Where unit testing fails

Note: I wrote this post before watching Uncle Bob’s excellent NDC 2011 talk called Transformation Priority Premise, which talks exactly about the subject below, however I am still not convinced. I will write a follow-up to this post.

I remembered a story from a few years ago about some guy who tried to build a Sudoku solver using TDD (Test Driven Development) five times, failing and giving up, while another guy simply wrote a solver that worked.

A search led me to a thread on reddit, leading to this post by Ravi Mohan. As it happens, some guy who tried the TDD approach was Ron Jeffries, one of the fathers of Extreme Programming (XP), while the other guy was an algorithm and AI expert Peter Norvig. I highly recommend reading the original post and the updates, it makes for very thought provoking read (the original links to Ron Jeffries’ articles are broken, but you can find them by searching for sudoku on his site).

So what happened? How is it that the very people who preach TDD fail to implement it themselves? I believe the problem lies with grasping one of the most fundamental principles of unit testing, and that is - what not to test.

In one of the Software Craftsmanship Israel group meetings, our programming task for the evening was to implement a program that detects whether a given number was a Lychrel number. On the projector screen a summary of what a Lychrel number was, and some samples. We decided to split into pairs of people who knew how to write code using TDD (myself included), and people who were less experienced in writing tests. And so we began*¦

A Lychrel number is a number that does not form a palindrome when digits are reversed and then added together iteratively. For example: 56 + 65 = 121, 125 + 521 = 646, therefore both not Lychrel numbers. The smallest suspected Lychrel number is 196, failing to form a palindrome after more than 2 million iterations. This is also known as 196-algorithm.

Some 30 minutes passed before I realized that something didn’t feel right. We had written almost 10 test cases, all of which just asserted against known inputs and outputs we used from the projector screen. Several of us started arguing whether or not we should test the method IsPalindrome, since it was an implementation detail, and not a part of the interface.
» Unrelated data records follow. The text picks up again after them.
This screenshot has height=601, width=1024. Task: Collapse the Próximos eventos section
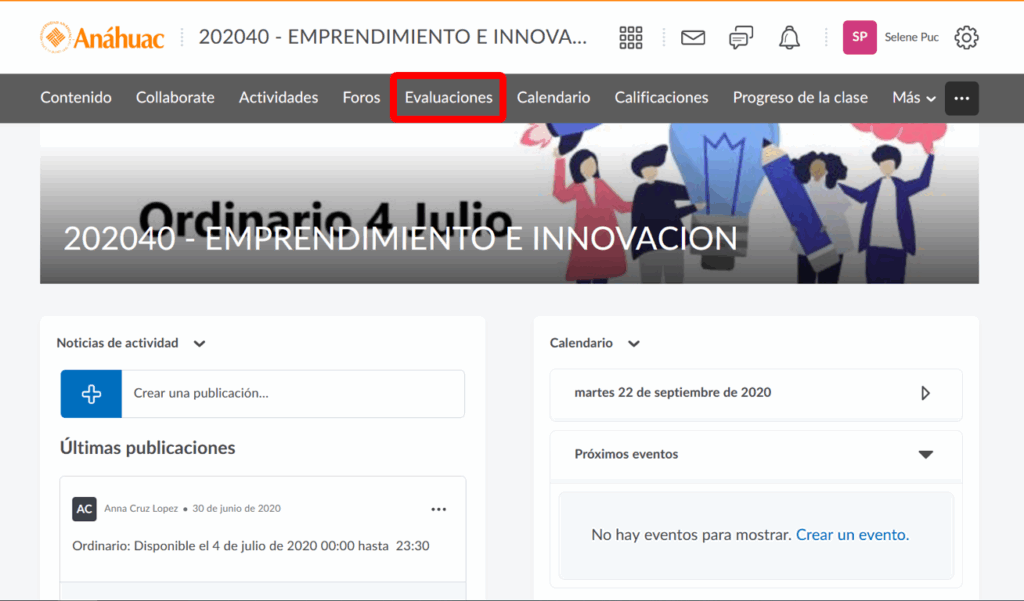pos(925,454)
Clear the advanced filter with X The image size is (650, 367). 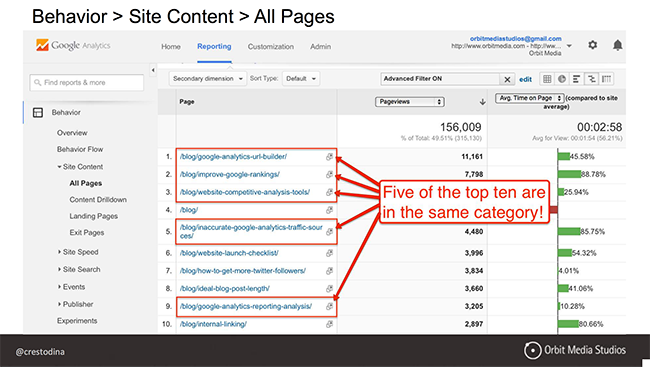tap(507, 79)
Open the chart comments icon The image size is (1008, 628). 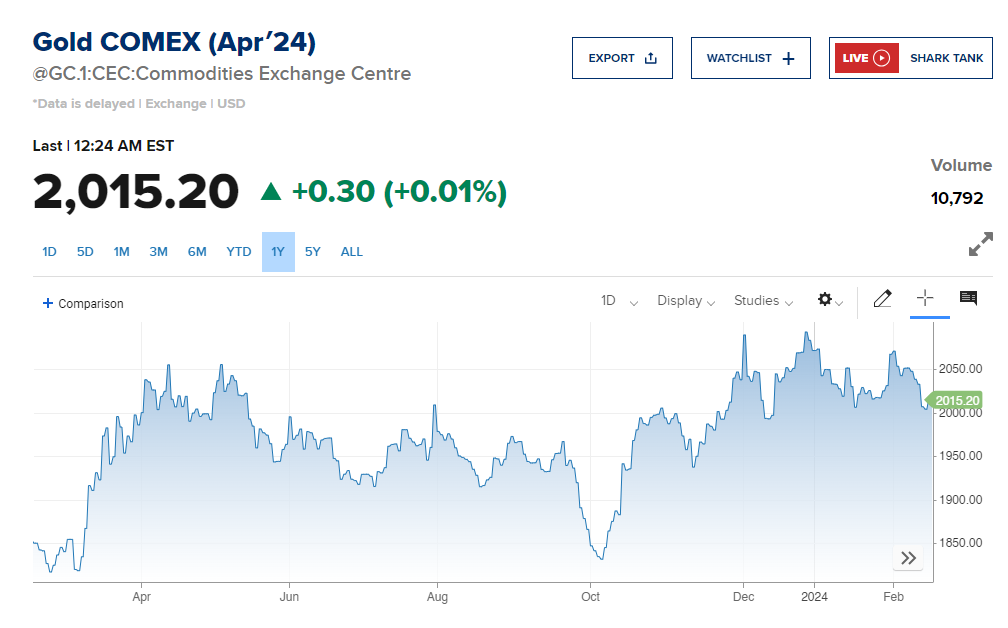(968, 298)
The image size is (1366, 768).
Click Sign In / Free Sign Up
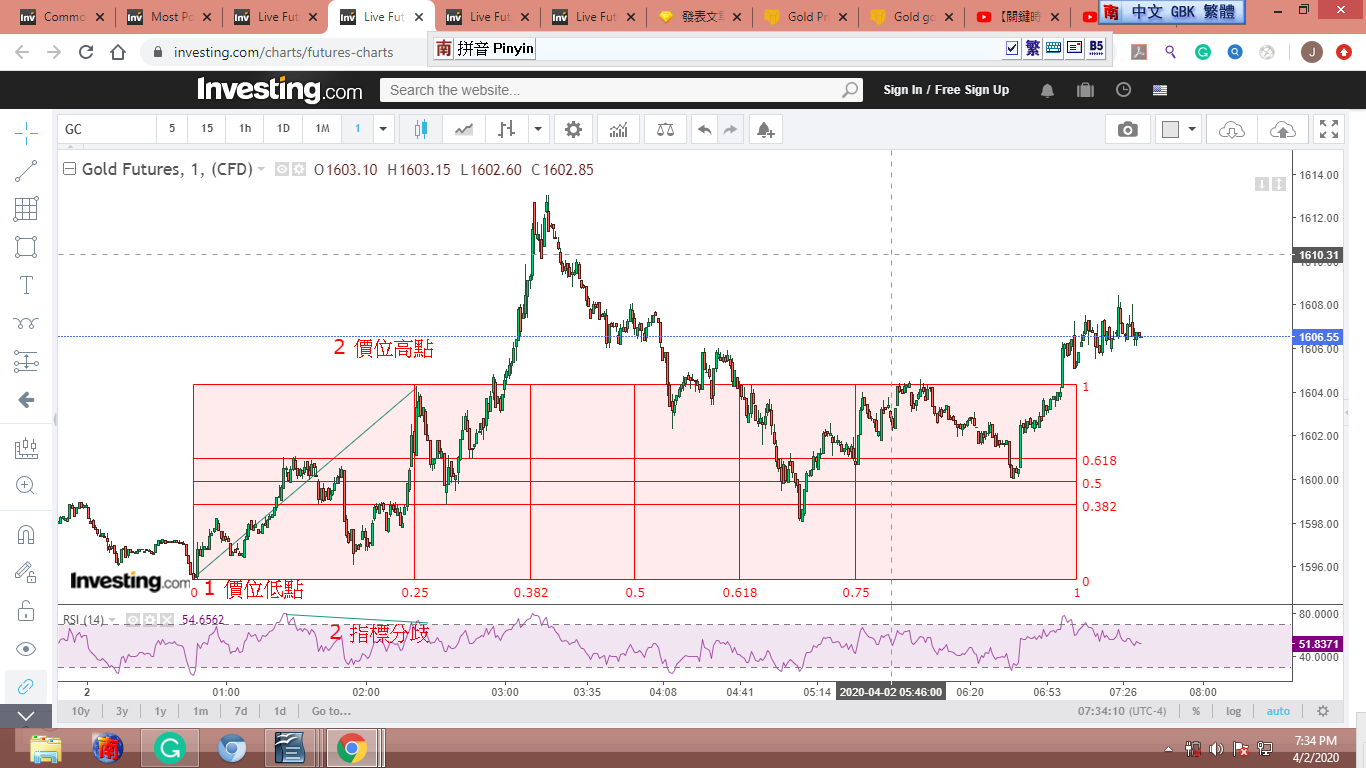pos(946,90)
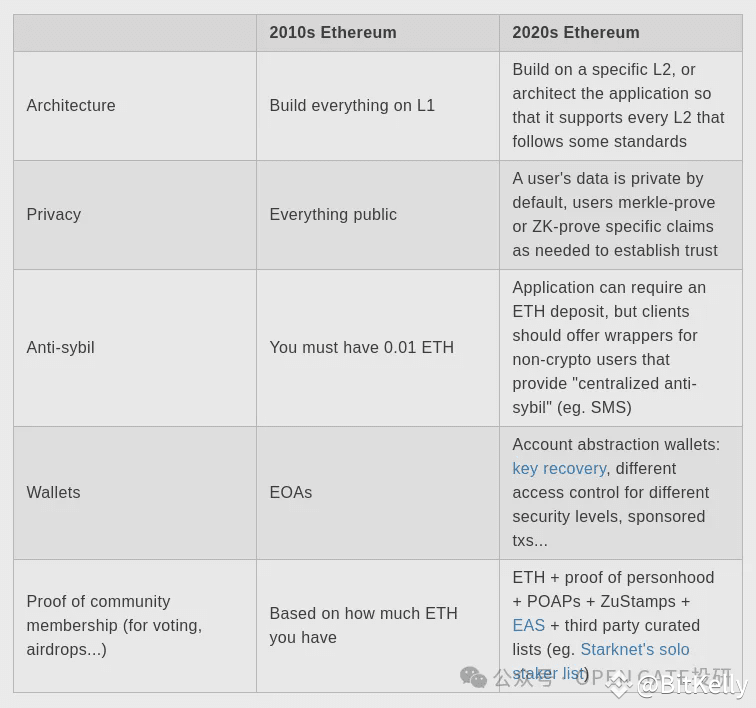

I then remembered the story about the Sudoku solver and it made sense to me, just as it made sense to Vlad Levin - TDD is not an algorithm generator! The solution to the Lychrel number had just one solution - implementing the algorithm. There was no design that was needed, therefore TDD did not help in this case. All it had given us was a convenient way to input values to a function and getting a result.

At Typemock where I work I am sometimes asked via support how to test the DataSet or the DataReader, and whether our product can be used to mock the database. Yes, Typemock Isolator can be used to mock just about any object, the question is asking the wrong thing. You could create a fake DataReader filled with test data, but that would be too much work and very hard to maintain, and in the end will give you no benefit over using a real database. If you want to test whether your data access code works correctly - make it an integration test instead.

When I write unit tests today I try abstract my problem space. I no longer start at the very bottom, but rather I focus on the business requirement. A unit in unit test is not necessarily a method or even a class - it could be several classes collaborating together to achieve a business requirement. If your specification says given a country, get an alphabetized list of cities, don’t write tests for the sorting algorithm - it’s an implementation detail that you shouldn’t bother testing. Your assert should verify is that the list was indeed alphabetized, not which algorithm was used to sort it.

Many people very new to unit testing sometimes give up. They find it hard to know what to test, and end up spending many hours testing the wrong thing. When it later breaks, they find it too much of a hassle to maintain both the code and the tests, so they give up the later. The road to successful unit testing begins with understanding what unit testing is, but most importantly - what it isn’t.